Wednesday, January 7, 2009

Notes on bread

For the past few years baking organic sourdough bread I have had a steady stream of people thanking me for being able to eat bread again. Their primary complaint has always been that “regular” bread gives them anything from serious bloating to stomach cramps and lots more.

Why should bread, once the staple food of the “civilised”, do this?

1. Commercial grain is grown in depleted soils which are full of chemicals.
2. The flour is milled to excessive whiteness and the actual nutrients are given to livestock.
3. It is then treated with chemicals (fungicide and pesticide sprays) to preserve it.
4. The flour is then treated with additives (more chemicals) to render it “fit for baking”.
5. Gluten is added to make it strong enough to withstand the rigors of factory production (this gluten is directly responsible for today’s plague of gluten-sensitivity).
6. More chemicals (improvers, stabilisers, etc) are also added at the production stage to enable what is hailed as “wonder bread”.

…and some still wonder why it makes you sick?

This is the end product of the commercial baking process, it is clearly spoiling our enjoyment of food and making us all ill. To regain our health and the pleasure of good bread we need to rediscover what we call the Artisan way of making bread. Today the term Artisan no longer distinguishes an authentically made product, constructed by a craftsperson. To the commercial baking industry, Artisan bread is just a style. But in actual fact, Artisan bread is the defining reality of bread, the yardstick by which bread measures its quality.

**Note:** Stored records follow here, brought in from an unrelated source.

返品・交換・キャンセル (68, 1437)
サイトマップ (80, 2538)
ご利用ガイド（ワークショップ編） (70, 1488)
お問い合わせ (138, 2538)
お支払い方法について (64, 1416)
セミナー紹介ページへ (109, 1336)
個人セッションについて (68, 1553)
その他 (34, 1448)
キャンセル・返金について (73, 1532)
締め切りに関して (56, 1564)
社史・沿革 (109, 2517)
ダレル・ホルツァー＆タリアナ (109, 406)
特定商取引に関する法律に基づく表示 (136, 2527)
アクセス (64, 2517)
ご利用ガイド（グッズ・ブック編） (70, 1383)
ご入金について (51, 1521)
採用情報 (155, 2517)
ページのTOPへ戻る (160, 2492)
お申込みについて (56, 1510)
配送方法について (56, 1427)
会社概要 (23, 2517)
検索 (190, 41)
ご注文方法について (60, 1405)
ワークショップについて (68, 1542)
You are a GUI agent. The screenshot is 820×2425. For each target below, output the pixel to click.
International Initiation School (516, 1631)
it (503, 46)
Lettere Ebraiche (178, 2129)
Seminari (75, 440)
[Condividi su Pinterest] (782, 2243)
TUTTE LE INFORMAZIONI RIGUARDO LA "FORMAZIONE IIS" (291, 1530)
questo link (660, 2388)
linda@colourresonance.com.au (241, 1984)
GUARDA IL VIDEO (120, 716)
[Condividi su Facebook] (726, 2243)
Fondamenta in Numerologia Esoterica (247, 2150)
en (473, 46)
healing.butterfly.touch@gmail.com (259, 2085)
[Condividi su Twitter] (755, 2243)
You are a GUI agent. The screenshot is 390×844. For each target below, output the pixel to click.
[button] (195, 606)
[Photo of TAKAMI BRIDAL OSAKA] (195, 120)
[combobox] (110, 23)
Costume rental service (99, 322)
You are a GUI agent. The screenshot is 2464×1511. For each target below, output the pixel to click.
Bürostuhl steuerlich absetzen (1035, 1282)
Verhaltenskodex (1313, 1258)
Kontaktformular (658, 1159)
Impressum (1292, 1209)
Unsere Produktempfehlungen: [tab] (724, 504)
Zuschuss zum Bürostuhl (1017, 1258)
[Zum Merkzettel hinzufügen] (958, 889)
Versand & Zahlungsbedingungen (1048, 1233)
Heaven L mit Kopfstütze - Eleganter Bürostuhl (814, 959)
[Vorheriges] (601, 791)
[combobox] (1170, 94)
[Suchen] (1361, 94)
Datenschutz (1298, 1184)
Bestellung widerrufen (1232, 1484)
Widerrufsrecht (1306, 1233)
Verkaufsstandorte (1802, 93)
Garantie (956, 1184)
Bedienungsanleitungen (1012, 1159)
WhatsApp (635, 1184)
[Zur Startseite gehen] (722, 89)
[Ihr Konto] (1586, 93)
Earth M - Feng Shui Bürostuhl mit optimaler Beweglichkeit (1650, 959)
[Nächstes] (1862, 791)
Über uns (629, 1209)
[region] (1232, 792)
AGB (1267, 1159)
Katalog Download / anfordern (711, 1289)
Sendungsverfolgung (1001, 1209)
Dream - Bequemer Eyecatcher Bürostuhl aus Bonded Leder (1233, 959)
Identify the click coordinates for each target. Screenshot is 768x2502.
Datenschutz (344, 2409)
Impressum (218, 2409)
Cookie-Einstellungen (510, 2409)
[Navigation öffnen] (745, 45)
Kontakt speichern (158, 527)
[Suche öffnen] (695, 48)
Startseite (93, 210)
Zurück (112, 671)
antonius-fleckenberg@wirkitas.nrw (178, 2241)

1. The Artisan baker uses organically grown grain, which has been proven to contain higher levels of nutrients and more flavour.
2. The Artisan uses only flour, not a chemically reinforced pre-mix.
3. The Artisan doesn’t use fast acting yeasts, but a sourdough culture.
4. Time is a key ingredient in Artisan bread, as the dough is left to mature properly, thus enabling fermentation of the flour, which makes it digestible.
5. In essence, the Artisan baker cares for the customer, something which the commercial baking industry cannot reproduce.

Artisan baking is the way of bread making. An Artisan goes to great lengths to improve, has pride in skill and technique as well as a desire to produce the best product through knowledge and awareness.

The bread we produce has only three ingredients; flour, water and salt. The leavening agent we use is a ferment of flour and water called sourdough.

Sourdough is a polyculture of various wild yeasts (saccharomyces exiguus) and a significant amount of lactobacillus-type bacteria. These yeasts vary depending on the region, and the type of culture maintenance, which depends on the skill of the baker. During this fermentation the proteins (gluten & gliadin), minerals and other nutrients in the bread are rendered more assimilable and digestible. Sourdough is defined by the absence of saccharomyces cerevisiae, baker’s yeast, which is a by-product of the beer industry.